The story is told through animated cut-scenes. The story is actually rather interesting despite having a somewhat generic premise. The top-notch voice acting helps move the story along, and there are plenty of twists and turns that will keep you engaged. There’s even a surprise ending that involves choosing between two different options. This concept has become pretty much a staple for many modern games, but I found that it really works with Mark of the Ninja.
The gameplay is where Mark of the Ninja truly shines. Everything that you do involves stealth tactics, which can be preformed either lethally or non-lethally. The non-lethal options are the most difficult to pull off, but the game doesn’t punish you for choosing to utilize stealth kills. In fact, killing guards in clever ways and stashing their bodies often yields bonus points while playing through a stage and when your score is tallied up at the end of a mission. There are also achievements and unlockables that are dished out simply by experimenting with all of the different ways to tackle a level.
Your score is determined by a few factors: how successful you were with kills, distractions and remaining undetected, and any special side-tasks that pertain to what stage you’re currently playing. You’ll be given negative points if any bodies are found or you’re detected at all during a stage, as well. There are plenty of clever ways these tasks can be done in order to bolster your score, including instilling terror into the guards which causes them to attack each other. One way to do this is to cause a guard to witness another guard get killed in some horrific fashion, like with a spike mine or being hung from a ledge. There are even special darts that can terrify foes, along with other tricks to put bad guys out of their misery.

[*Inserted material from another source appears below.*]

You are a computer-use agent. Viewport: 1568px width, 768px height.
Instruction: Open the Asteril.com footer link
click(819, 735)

Naturally, distraction is perhaps the most important method you’ll use to stealthily dispatch guards and/or stay out of sight. Throwing knives can be used to destroy lights and power grids, and smoke bombs can be used to sneak past guards and security beams. Noise makers (firecrackers) work very well at getting dogs and guards to go the opposite direction of where you’re going, and chandeliers are just as effective in killing guards as they are distracting them. Even more options become available when you start acquiring special seals that can be used to purchase new stealth moves.
The stages take place, for the most part, in buildings. Most of these buildings have all kinds of secrets stashed inside them, including various trinkets and scrolls that will boost your score, unlock new abilities and even provide information. While you can attempt to just rush through a stage, it’s often more rewarding to stick around and see what the building has to offer. It’s not uncommon that exploration will unlock bonus stages, new outfits and side-objectives. Plus, it’s very satisfying to crawl through vents, turn off security systems and deftly maneuver past obstacles while you take your time scoping things out.

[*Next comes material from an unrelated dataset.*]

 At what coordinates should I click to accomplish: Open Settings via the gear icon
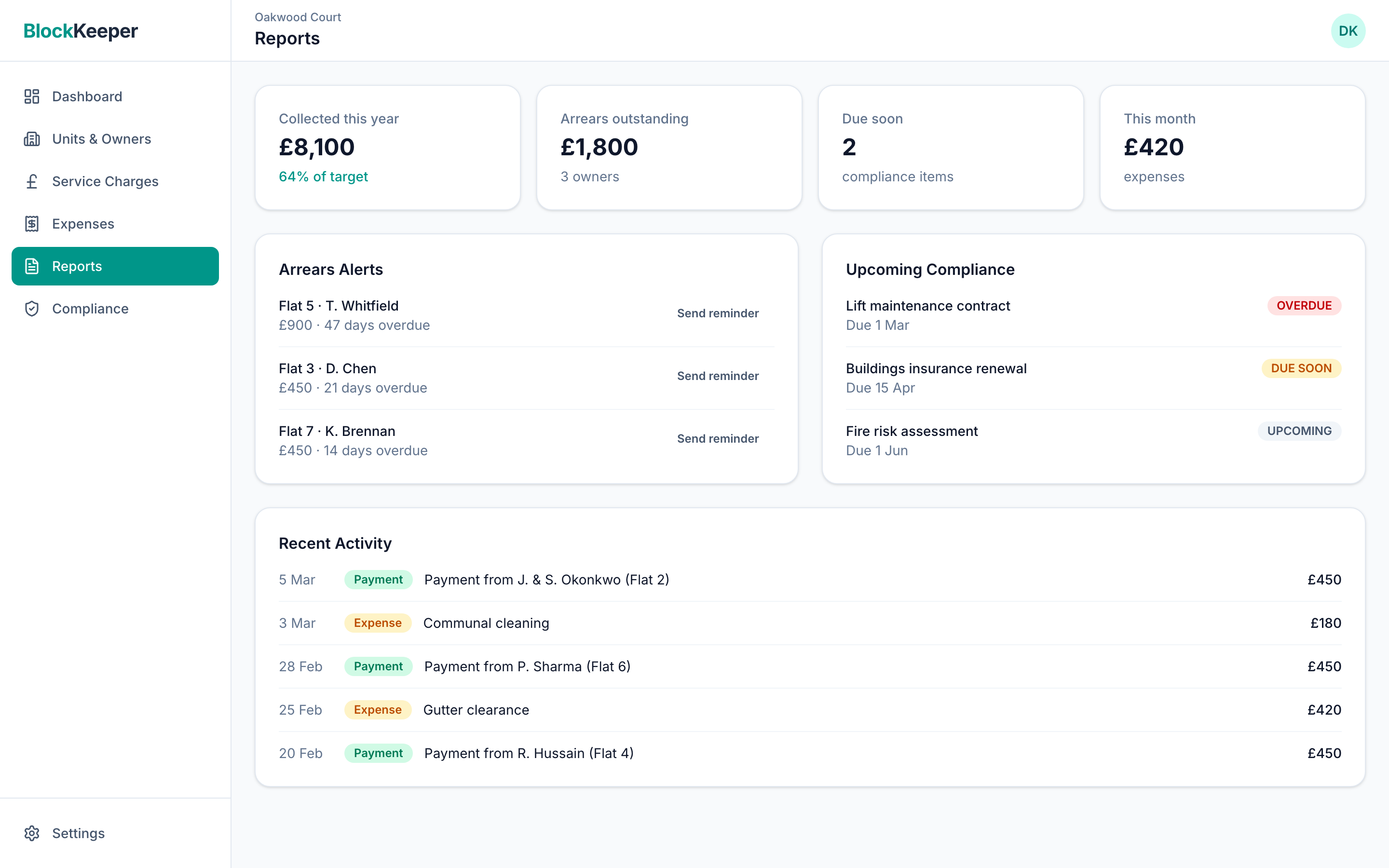[x=31, y=833]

Mark of the Ninja is animated very nicely. The animations are smooth, and the ninja looks very graceful as you control him. The cut-scenes are well designed, and give the game a nice cinematic touch. The use of shadows and lights are perfect for the stealth gameplay, too. What I enjoyed the most about the visuals, however, is how your line-of-sight is effected. For example, if you’re standing behind a door you can’t see what is in the other room as it appears blurry. However, you can peak through vents and certain doors to see what’s on the other side. The graphics come into play here, as well, because there are still certain things that are going to be blurry because they’re not within your vision range. Overall, the graphics are great to look at and work exceptionally with the game design.
Other than being spotted by a flashlight or lamp post, the noise you make can also bring attention the guards. Noise is also paramount to figuring out your best chance to escape a room or know when a guard is turned the other way. The audio is used efficiently in this regard, and adds even more to the stealth experience. Mark of the Ninja’s score is also nice to listen to, and the developers were keen to keep the music quiet while you’re being stealthy, and to pump the volume when you’ve been caught.
Mark of the Ninja is one of the best games released in 2012, and is high on my list for one of the best stealth games ever made. Not only does the game far and away succeed in terms of gameplay, but it has all of these little things added into to it that make that much better. It’s clear that Klei Entertainment has put it upon themselves to redefine the stealth genre, and they accomplished that in spades.